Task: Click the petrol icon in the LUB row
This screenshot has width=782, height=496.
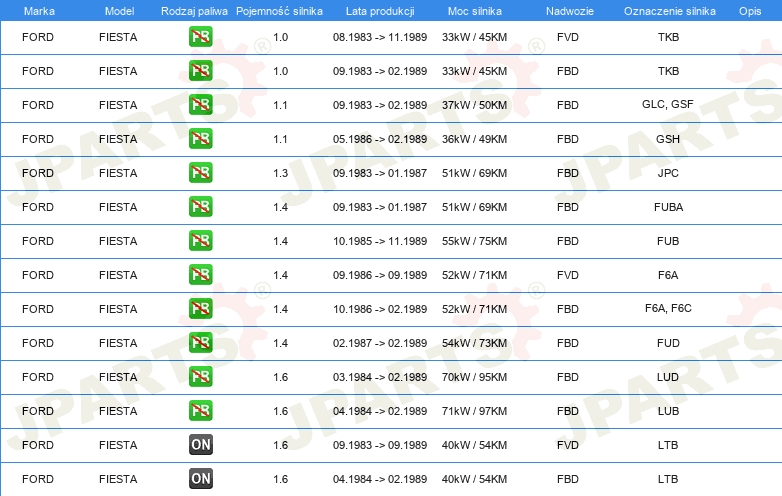Action: tap(200, 411)
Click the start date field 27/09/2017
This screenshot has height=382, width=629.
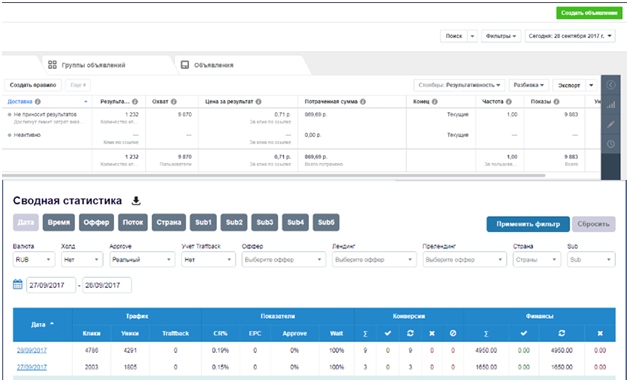point(51,285)
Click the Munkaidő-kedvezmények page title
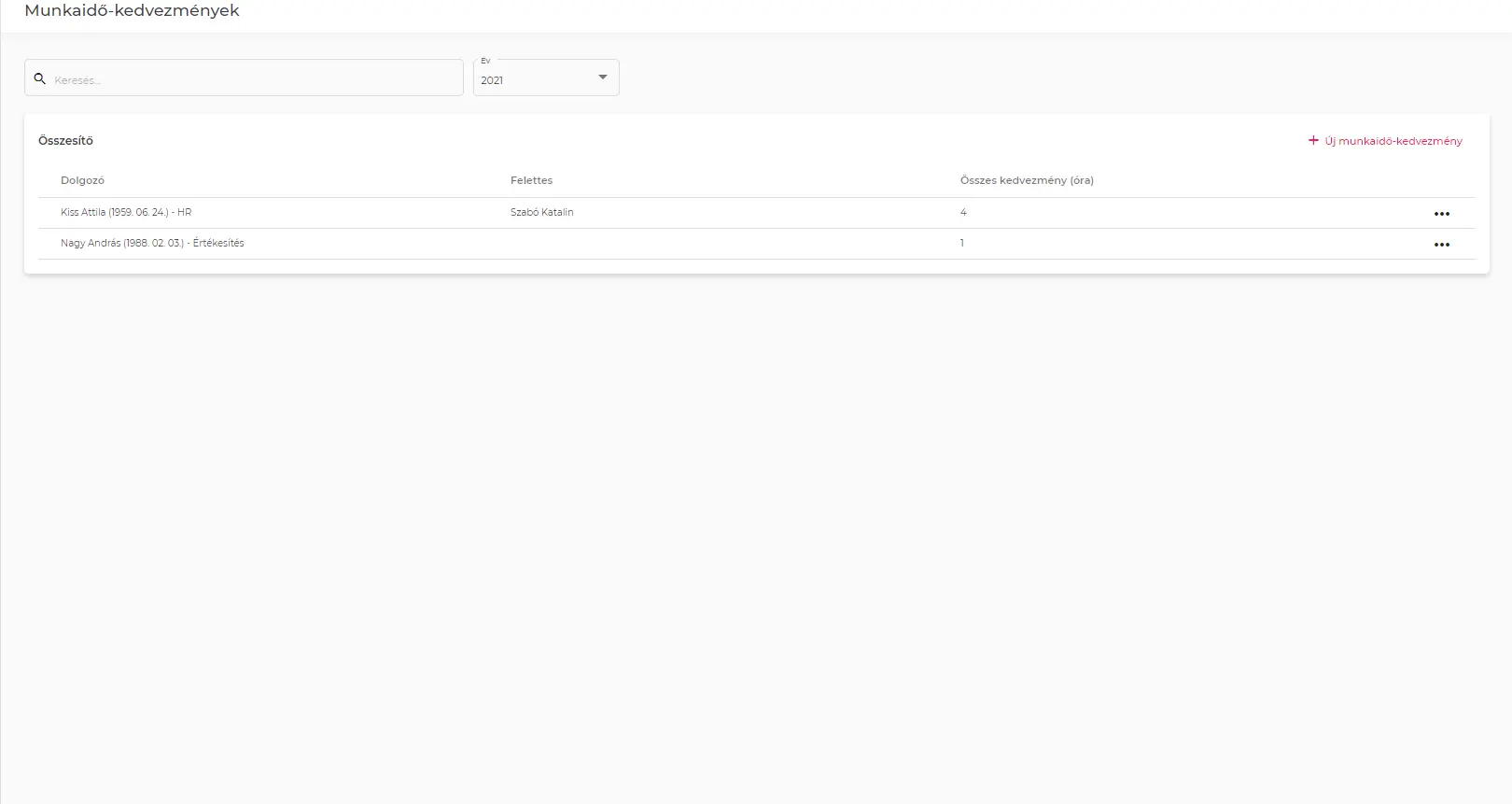The image size is (1512, 804). 132,11
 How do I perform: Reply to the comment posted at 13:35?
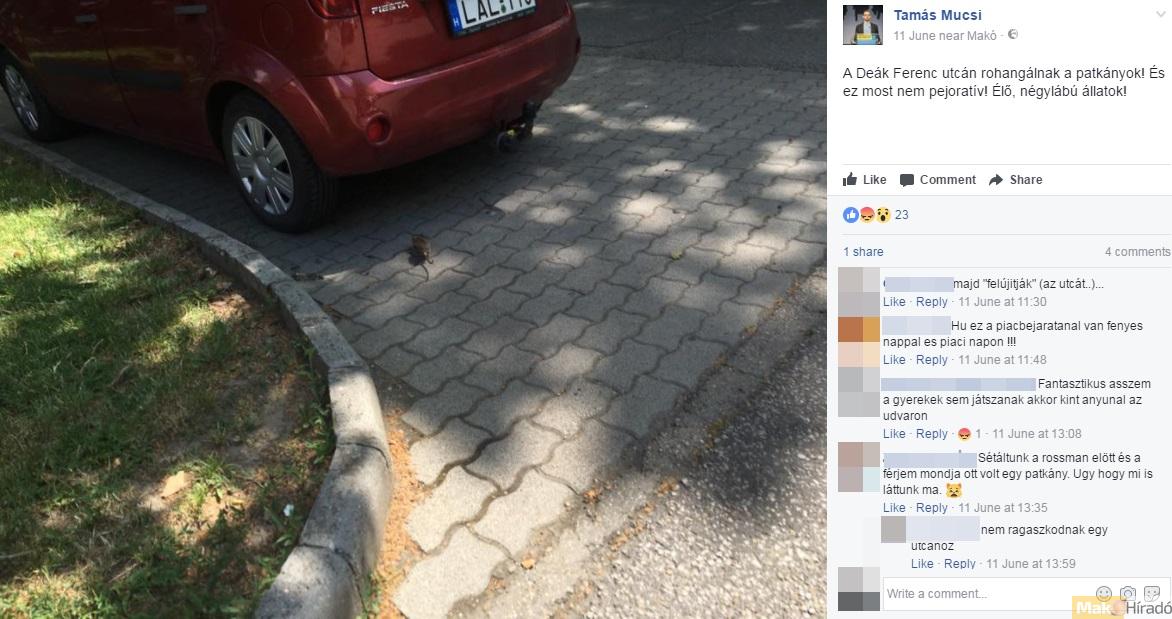point(931,508)
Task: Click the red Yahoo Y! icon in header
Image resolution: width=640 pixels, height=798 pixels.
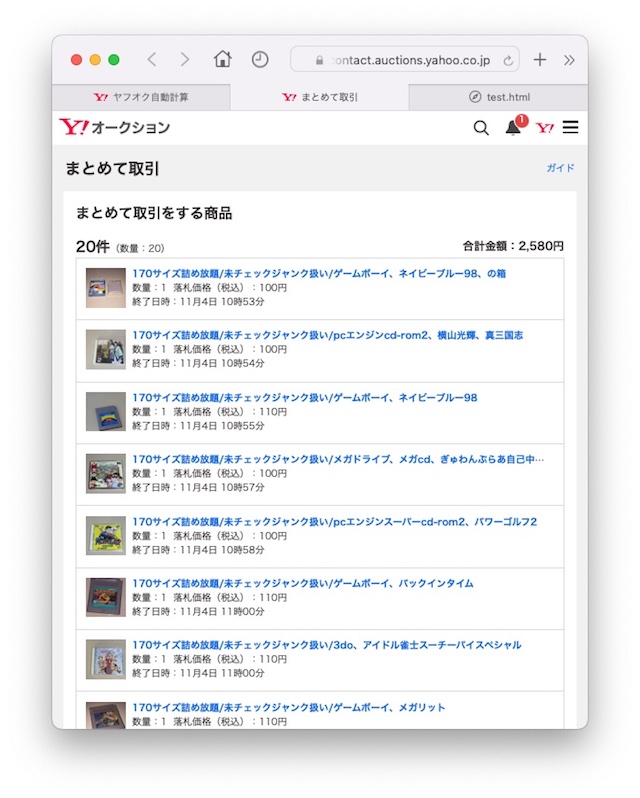Action: pos(545,128)
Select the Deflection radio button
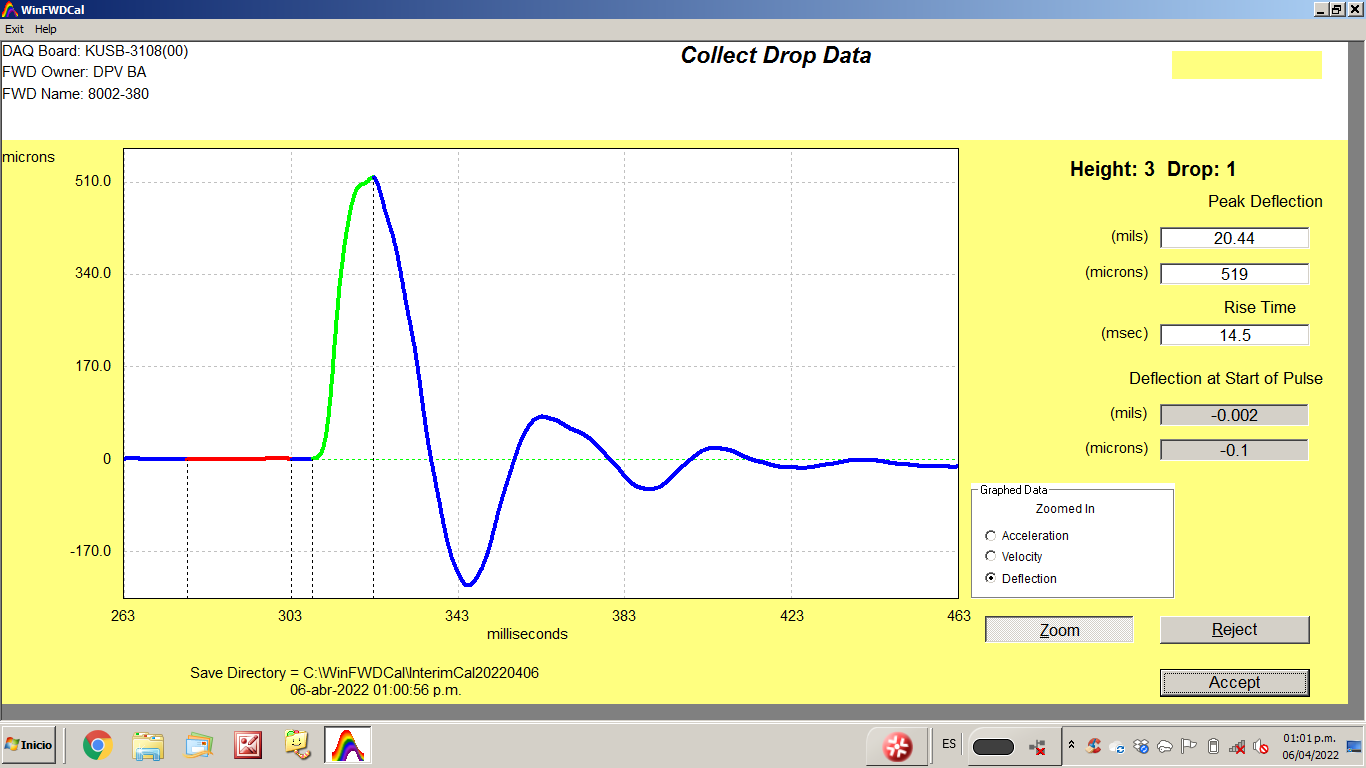 coord(991,579)
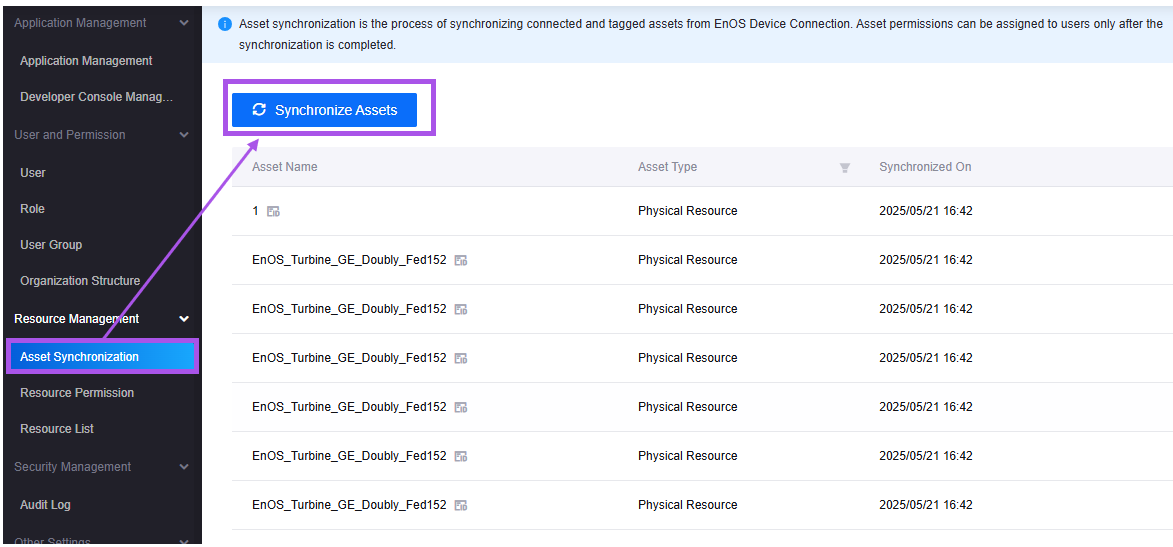Go to Organization Structure
The height and width of the screenshot is (547, 1173).
[80, 281]
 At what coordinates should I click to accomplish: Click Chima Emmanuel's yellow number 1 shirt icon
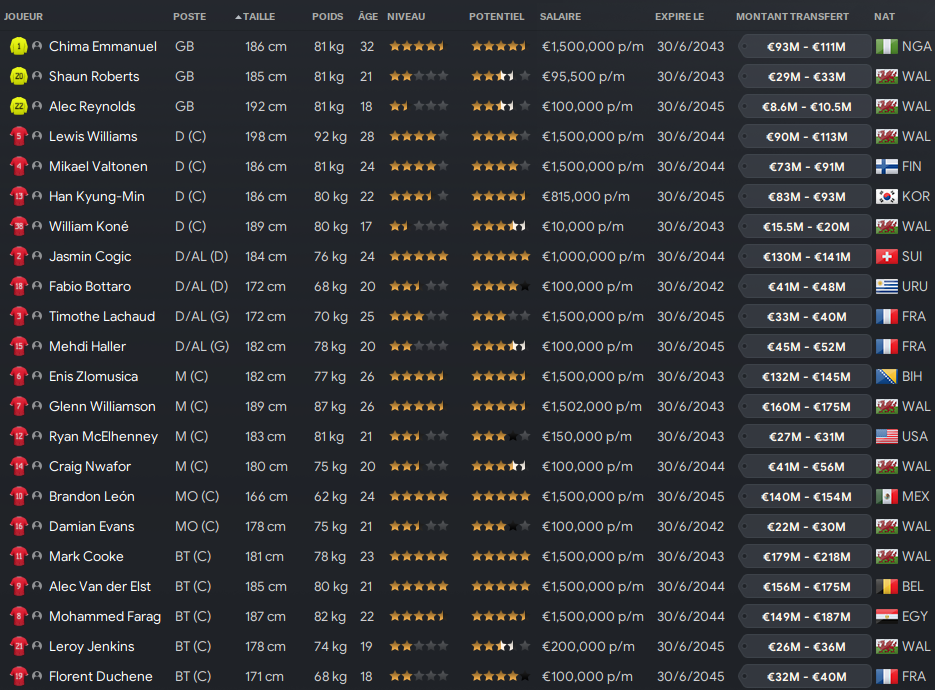pos(18,46)
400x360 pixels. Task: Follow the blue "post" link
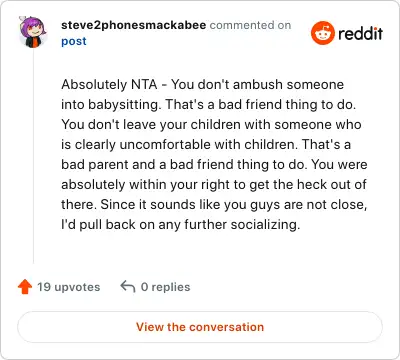click(74, 41)
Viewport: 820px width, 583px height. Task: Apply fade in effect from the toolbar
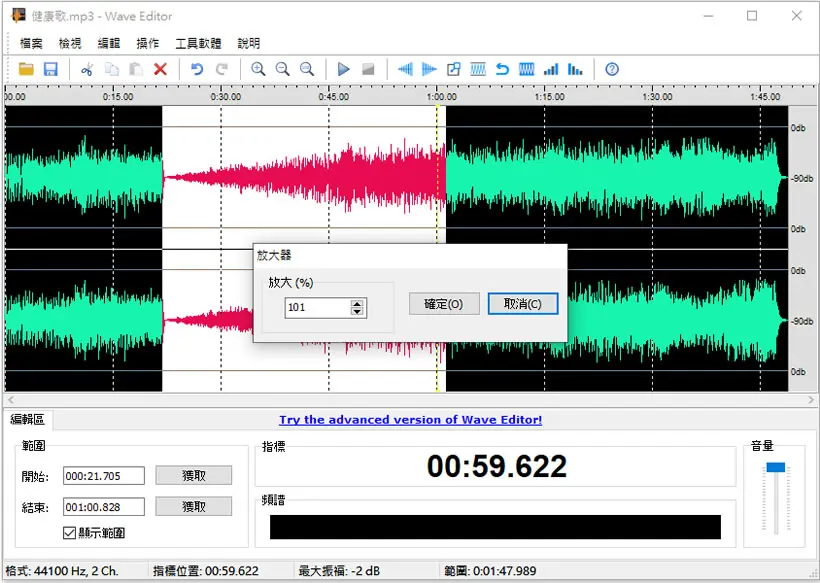pyautogui.click(x=405, y=69)
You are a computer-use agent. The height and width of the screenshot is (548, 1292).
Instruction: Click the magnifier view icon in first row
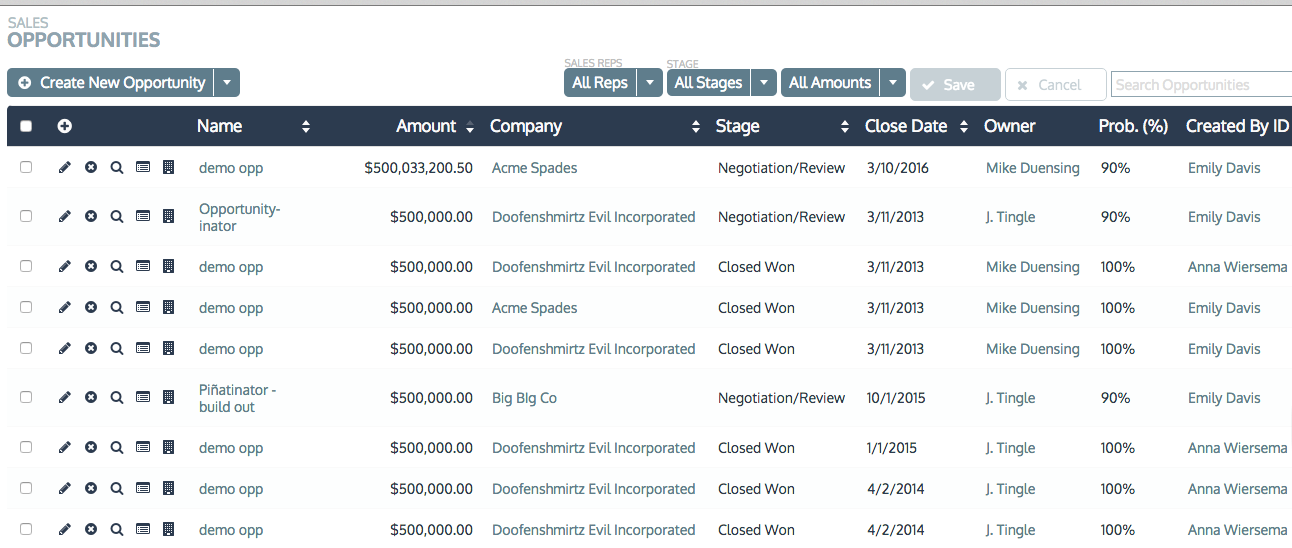[x=117, y=167]
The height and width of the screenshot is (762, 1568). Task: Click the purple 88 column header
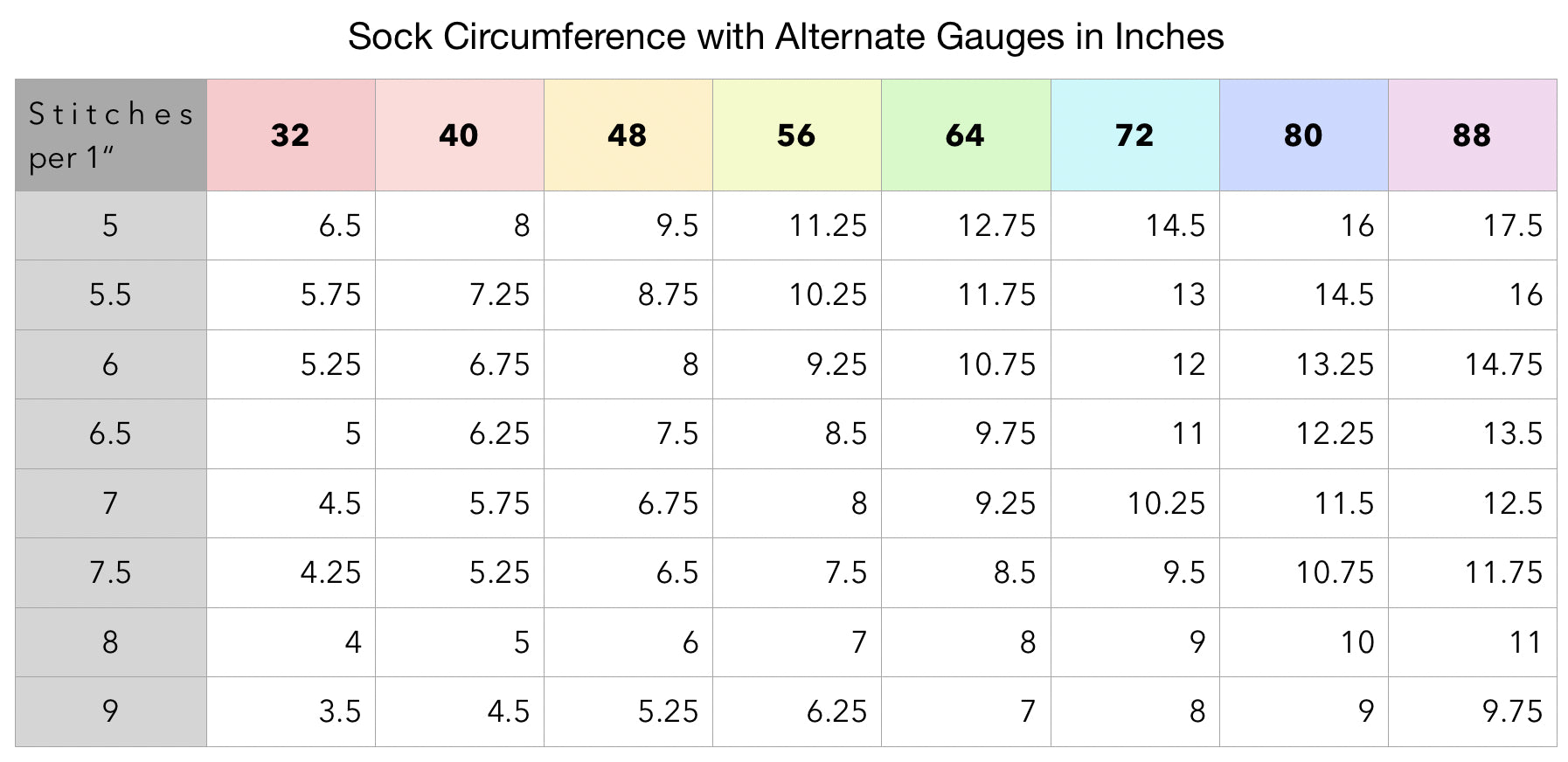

········

Reproduce the lines of the data that run from the one containing "Viewport: 820px width, 583px" to the final line, both included, exactly as they appear and without the pictures.

■ RESULT OF THIS EXERCISE
Viewport: 820px width, 583px height. Task: Apply fade in effect from the toolbar
pyautogui.click(x=405, y=69)
You are a computer-use agent. The height and width of the screenshot is (548, 1292).
Instruction: Click the magnifier view icon in first row
[x=117, y=167]
The height and width of the screenshot is (762, 1568). Task: Click the purple 88 column header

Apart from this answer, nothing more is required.